Watch these JVM metrics closely:

GC pause duration — Keep this below 200ms. Pauses above 500ms cause visible consumer timeouts.
GC frequency — Frequent short GCs often signal heap is too small.
Heap used vs heap max — When heap usage stays above 75% consistently, add more broker RAM.

At the operating system level, track disk I/O wait, network bandwidth utilization, and open file descriptor count. Kafka opens one file per log segment per partition. A broker managing 1,000 partitions with 5 segments each keeps 5,000 files open simultaneously — a number that can exceed default OS limits on poorly configured servers.

ZooKeeper and KRaft Mode Monitoring

Older Kafka clusters use ZooKeeper to coordinate broker elections and store cluster metadata. Newer clusters use KRaft mode (Kafka Raft), which eliminates ZooKeeper entirely.

ZooKeeper-based cluster (Kafka < 3.3 default):
┌────────────┐     ┌────────────┐     ┌────────────┐
│  Broker 1  │     │  Broker 2  │     │  Broker 3  │
└─────┬──────┘     └─────┬──────┘     └─────┬──────┘
      │                  │                  │
      └──────────────────┼──────────────────┘
                         │
                  ┌──────▼──────┐
                  │  ZooKeeper  │  ← Monitor: latency,
                  │  Ensemble   │    outstanding requests,
                  └─────────────┘    watch count

KRaft mode cluster (Kafka 3.3+):
┌────────────┐     ┌────────────┐     ┌────────────┐
│  Broker 1  │     │  Broker 2  │     │  Broker 3  │
│ (also acts │     │            │     │            │
│ as quorum  │     └────────────┘     └────────────┘
│  voter)    │
└────────────┘
No ZooKeeper needed — built-in Raft consensus
Monitor: quorum leader, election count, metadata log offset

For ZooKeeper clusters, watch the outstanding requests metric. This number shows how many requests ZooKeeper is processing. A rising count without a corresponding drop signals ZooKeeper is overwhelmed, which slows the entire Kafka cluster's metadata operations.

**Aim:** List the JVM metrics that the Kafka monitoring text says to watch closely. Rely only on the Kafka monitoring text provided for these tasks.

**Given information:**
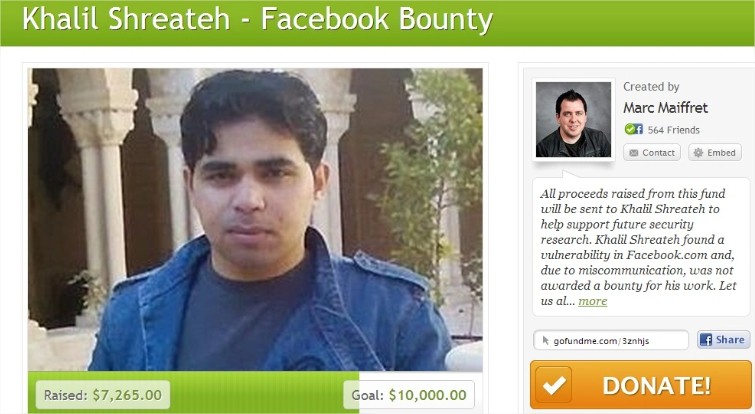This screenshot has width=755, height=414.
Task: Expand description with the more link
Action: pyautogui.click(x=592, y=301)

**Exercise answer:** GC pause duration, GC frequency, and heap used vs heap max.